» AIM OF THE TASK
For this exercise, set down all the records exactly as given.

» DATA
=======

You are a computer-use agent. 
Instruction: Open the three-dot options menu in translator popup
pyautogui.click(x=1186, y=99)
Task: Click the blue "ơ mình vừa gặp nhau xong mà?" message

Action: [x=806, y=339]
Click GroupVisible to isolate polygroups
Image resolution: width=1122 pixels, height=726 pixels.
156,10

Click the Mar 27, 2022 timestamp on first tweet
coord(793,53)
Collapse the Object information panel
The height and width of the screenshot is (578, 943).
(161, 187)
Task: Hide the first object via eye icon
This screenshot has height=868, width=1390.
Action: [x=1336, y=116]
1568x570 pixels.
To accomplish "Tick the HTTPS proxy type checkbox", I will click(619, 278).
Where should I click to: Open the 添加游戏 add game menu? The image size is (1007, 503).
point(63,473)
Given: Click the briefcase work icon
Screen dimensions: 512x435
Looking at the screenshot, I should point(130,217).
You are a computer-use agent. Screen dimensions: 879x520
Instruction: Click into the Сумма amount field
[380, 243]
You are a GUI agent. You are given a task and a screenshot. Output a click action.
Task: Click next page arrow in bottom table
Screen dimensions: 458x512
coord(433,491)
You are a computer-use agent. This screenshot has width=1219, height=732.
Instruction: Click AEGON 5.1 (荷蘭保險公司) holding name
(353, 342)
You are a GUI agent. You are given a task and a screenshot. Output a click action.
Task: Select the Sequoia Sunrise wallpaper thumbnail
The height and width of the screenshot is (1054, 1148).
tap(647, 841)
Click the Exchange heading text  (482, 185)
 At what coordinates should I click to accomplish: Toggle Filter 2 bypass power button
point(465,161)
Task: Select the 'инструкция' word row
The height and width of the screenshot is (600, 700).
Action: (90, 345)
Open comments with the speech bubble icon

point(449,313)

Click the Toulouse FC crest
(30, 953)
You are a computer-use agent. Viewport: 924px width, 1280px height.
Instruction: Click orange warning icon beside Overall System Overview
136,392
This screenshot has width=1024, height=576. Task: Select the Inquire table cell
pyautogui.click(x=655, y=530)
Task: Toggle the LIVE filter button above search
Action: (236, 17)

=======

» SOLUTION FOR THIS PROBLEM
You are a computer-use agent. 
Instruction: Open the three-dot options menu in translator popup
pyautogui.click(x=1186, y=99)
Task: Click the blue "ơ mình vừa gặp nhau xong mà?" message

Action: [x=806, y=339]
Click GroupVisible to isolate polygroups
Image resolution: width=1122 pixels, height=726 pixels.
156,10

Click the Mar 27, 2022 timestamp on first tweet
coord(793,53)
Collapse the Object information panel
The height and width of the screenshot is (578, 943).
(161, 187)
Task: Hide the first object via eye icon
This screenshot has height=868, width=1390.
Action: [x=1336, y=116]
1568x570 pixels.
To accomplish "Tick the HTTPS proxy type checkbox", I will click(619, 278).
Where should I click to: Open the 添加游戏 add game menu? The image size is (1007, 503).
point(63,473)
Given: Click the briefcase work icon
Screen dimensions: 512x435
Looking at the screenshot, I should point(130,217).
You are a computer-use agent. Screen dimensions: 879x520
Instruction: Click into the Сумма amount field
[380, 243]
You are a GUI agent. You are given a task and a screenshot. Output a click action.
Task: Click next page arrow in bottom table
Screen dimensions: 458x512
coord(433,491)
You are a computer-use agent. This screenshot has width=1219, height=732.
Instruction: Click AEGON 5.1 (荷蘭保險公司) holding name
(353, 342)
You are a GUI agent. You are given a task and a screenshot. Output a click action.
Task: Select the Sequoia Sunrise wallpaper thumbnail
The height and width of the screenshot is (1054, 1148).
tap(647, 841)
Click the Exchange heading text  (482, 185)
 At what coordinates should I click to accomplish: Toggle Filter 2 bypass power button
point(465,161)
Task: Select the 'инструкция' word row
The height and width of the screenshot is (600, 700).
Action: (90, 345)
Open comments with the speech bubble icon

point(449,313)

Click the Toulouse FC crest
(30, 953)
You are a computer-use agent. Viewport: 924px width, 1280px height.
Instruction: Click orange warning icon beside Overall System Overview
136,392
This screenshot has width=1024, height=576. Task: Select the Inquire table cell
pyautogui.click(x=655, y=530)
Task: Toggle the LIVE filter button above search
Action: (236, 17)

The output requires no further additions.